# Help needed: a question about PE in California by comity



## Paul_uk (Mar 16, 2016)

Hi all

I am about to submit my application to the New Hampshire Board to sit the NCEES PE exam (Civil/Structural) and I am planning on applying for a PE license in California by comity as soon as I obtain the one from New Hampshire (this is to get ready for my future relocation to CA).  

My question for you is:

*Do I have to take (and pass) the additional surveying/seismic principles exams BEFORE submitting my application for PE licensure in California, or AFTER making the application?
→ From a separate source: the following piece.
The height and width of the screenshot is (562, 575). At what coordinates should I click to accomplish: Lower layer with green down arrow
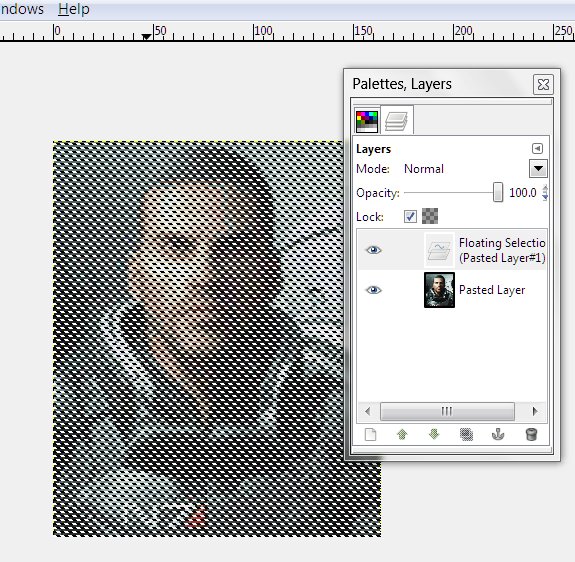click(434, 435)
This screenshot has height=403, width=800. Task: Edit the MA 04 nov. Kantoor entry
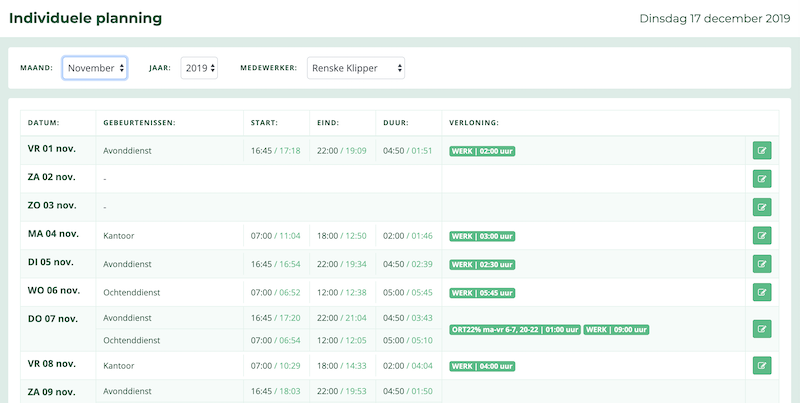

Is there anything else I should watch out for? *

I am assuming I will not have to re-take the NCEES PE exam (Civil/structural) in California. 

Many thanks in advance for any help you may be able to give me

Paul


----------



## cupojoe PE PMP (Mar 16, 2016)

Why not just take your test in California?


----------



## knight1fox3 (Mar 16, 2016)

We have a very helpful &amp; contributing member here that sits on the CA board.  @CAPELS can likely answer this for you and provide additional information accordingly.


----------



## Paul_uk (Mar 16, 2016)

Cupojoe,

I cannot take the test in California at present because I am a foreign applicant and the application process in CA has a few bumps that I cannot deal with right now from abroad (e.g. specific reference requirements, ITIN number, fingerprints etc)

Any thoughts about my original question?

Thank you!


----------



## knight1fox3 (Mar 16, 2016)

Paul_uk said:


> Cupojoe,
> 
> I cannot take the test in California at present because I am a foreign applicant and the application process in CA has a few bumps that I cannot deal with right now from abroad (e.g. specific reference requirements, ITIN number, fingerprints etc)
> 
> ...


If Civil and/or Structural, I believe you will have to take and pass both state-specific exams prior to applying for licensure in CA.  @ptatohed might also be able to elaborate more on this.


----------



## CAPLS (Mar 16, 2016)

Paul_uk,

California is a discipline-specific licensure state.  If you are eventually seeking licensure as a Civil Engineer in California, you can pass the required PE-Civil exam while applying in any other state and it will count when you apply for Civil licensure in California.  Once your application is approved, then you will be scheduled to sit for the two California Civil exams.

And yes, a SSN or ITIN is required by California state law for all applicants.


----------



## Paul_uk (Mar 16, 2016)

@CAPLS

Thank you very much for your post, very clear. 

I hope you do not mind me asking something else about the application process for PE licensure in California. 

As I have a 5-year master’s degree in civil engineering from a non ABET-accredited university (and not covered by the Washington Accord), *am I going to be required to undertake a NCEES Credential Evaluation to be submitted to the Board as part of my application?* I could not find this evaluation mentioned anywhere on the Board website, although it is what most states require for foreign applicants. 

(note: I have 9 years' professional experience in the UK under UK-qualified engineers and a couple of PE engineers, but I have never worked in the US).

Thank you very much in advance for your time, it is appreciated.


----------



## CAPLS (Mar 17, 2016)

California does not require credential evaluations.  From the sounds of it, you would receive a maximum of 2 years credit for the BS and a maximum of 1 additional year credit for the MS, but I can not be sure until we actually receive your application and transcripts.


----------



## TheBridgeEngineer (Mar 18, 2016)

Paul_uk said:


> @CAPLS
> 
> Thank you very much for your post, very clear.
> 
> ...


See this flowchart to figure out if you are eligible to be licensed in CA: http://www.bpelsg.ca.gov/applicants/flowchart_for_pe.pdf

As per this flowchart, if you are able to document 72 months of qualifying experience, you should be eligible. CA is really efficient in processing applications and replying to your queries compared to other states. If you email them with a question, you can get a response in less than a day.


----------